The response should consist solely of the lines running from the line with "Viewport: 562px width, 353px height." to the end of the data, retyped exactly.

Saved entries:
▼▼▼

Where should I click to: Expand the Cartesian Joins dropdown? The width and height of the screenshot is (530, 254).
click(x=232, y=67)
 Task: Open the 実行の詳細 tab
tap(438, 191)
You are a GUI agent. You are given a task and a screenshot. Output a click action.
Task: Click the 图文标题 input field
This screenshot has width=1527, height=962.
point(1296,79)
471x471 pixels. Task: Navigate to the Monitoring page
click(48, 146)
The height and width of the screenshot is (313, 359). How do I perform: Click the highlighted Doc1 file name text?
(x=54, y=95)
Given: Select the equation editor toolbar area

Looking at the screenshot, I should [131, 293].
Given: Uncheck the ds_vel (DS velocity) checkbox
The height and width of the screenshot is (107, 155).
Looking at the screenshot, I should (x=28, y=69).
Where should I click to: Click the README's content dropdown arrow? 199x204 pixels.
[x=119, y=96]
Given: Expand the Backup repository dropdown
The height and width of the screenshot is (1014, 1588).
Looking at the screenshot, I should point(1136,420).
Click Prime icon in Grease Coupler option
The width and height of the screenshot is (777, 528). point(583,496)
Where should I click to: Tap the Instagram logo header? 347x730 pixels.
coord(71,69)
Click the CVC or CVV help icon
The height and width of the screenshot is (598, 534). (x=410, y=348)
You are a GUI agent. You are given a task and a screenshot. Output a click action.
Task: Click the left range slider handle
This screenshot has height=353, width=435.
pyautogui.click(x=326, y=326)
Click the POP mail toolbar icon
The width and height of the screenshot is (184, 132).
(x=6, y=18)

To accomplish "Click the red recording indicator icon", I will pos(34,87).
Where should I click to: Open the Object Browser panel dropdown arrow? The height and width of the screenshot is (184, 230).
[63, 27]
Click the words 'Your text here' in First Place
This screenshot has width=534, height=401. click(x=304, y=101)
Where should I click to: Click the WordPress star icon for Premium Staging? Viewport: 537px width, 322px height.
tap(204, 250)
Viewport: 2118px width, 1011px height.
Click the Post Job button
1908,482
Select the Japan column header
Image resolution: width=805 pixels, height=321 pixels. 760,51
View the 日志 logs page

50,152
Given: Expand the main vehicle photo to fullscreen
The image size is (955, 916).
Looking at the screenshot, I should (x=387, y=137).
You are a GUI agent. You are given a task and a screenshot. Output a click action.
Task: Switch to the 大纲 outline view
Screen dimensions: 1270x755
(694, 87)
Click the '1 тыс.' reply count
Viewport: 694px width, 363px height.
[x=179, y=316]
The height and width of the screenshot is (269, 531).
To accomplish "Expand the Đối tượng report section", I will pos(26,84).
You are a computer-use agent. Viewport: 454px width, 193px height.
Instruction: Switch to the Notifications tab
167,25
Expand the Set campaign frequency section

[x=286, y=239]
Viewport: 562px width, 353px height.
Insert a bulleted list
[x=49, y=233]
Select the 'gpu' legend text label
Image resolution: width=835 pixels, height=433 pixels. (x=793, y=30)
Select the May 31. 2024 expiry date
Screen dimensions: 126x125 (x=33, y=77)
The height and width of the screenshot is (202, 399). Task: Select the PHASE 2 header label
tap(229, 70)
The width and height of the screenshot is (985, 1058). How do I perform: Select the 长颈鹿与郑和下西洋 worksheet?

▲▲▲

Solution to this problem ->
Viewport: 562px width, 353px height.
Insert a bulleted list
[x=49, y=233]
Select the 'gpu' legend text label
Image resolution: width=835 pixels, height=433 pixels. (x=793, y=30)
Select the May 31. 2024 expiry date
Screen dimensions: 126x125 (x=33, y=77)
The height and width of the screenshot is (202, 399). Task: Select the PHASE 2 header label
tap(229, 70)
The width and height of the screenshot is (985, 1058). How do I perform: Select the 长颈鹿与郑和下西洋 worksheet?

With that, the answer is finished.